[Items from a data source]
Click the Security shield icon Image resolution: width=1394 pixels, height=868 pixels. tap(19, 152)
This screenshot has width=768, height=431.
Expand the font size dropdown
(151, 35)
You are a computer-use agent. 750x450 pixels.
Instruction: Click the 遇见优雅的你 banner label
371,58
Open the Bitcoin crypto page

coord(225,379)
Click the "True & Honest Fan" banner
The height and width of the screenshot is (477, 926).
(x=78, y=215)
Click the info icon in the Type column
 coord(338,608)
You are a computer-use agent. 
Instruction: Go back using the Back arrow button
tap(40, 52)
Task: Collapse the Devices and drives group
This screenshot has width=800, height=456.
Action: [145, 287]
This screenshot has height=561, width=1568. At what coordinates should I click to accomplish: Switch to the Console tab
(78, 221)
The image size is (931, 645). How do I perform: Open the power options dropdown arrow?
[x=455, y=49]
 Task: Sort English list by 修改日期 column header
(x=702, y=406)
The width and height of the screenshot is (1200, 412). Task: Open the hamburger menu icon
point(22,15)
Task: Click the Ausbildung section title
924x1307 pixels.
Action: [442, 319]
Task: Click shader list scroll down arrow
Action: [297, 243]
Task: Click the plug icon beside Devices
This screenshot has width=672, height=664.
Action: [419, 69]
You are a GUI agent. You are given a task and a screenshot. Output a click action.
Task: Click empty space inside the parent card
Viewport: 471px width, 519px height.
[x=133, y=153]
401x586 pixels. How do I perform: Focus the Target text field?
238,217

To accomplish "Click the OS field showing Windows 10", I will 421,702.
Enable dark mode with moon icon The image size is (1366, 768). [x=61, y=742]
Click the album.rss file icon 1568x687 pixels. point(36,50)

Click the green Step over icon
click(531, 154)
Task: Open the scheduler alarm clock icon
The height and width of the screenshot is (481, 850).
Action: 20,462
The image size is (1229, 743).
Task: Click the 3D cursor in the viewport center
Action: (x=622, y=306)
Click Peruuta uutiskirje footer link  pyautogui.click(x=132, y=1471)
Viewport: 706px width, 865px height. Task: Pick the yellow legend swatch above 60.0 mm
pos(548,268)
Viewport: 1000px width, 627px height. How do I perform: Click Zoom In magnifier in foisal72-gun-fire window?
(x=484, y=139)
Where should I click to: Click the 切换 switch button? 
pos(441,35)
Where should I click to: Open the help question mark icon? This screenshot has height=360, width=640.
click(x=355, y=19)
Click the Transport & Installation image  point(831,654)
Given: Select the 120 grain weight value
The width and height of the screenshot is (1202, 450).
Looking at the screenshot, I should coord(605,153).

TASK TO COMPLETE: Within the records above, each line containing "Devices" is to be returned.

EXERCISE SOLUTION:
Task: Collapse the Devices and drives group
Task: Click the plug icon beside Devices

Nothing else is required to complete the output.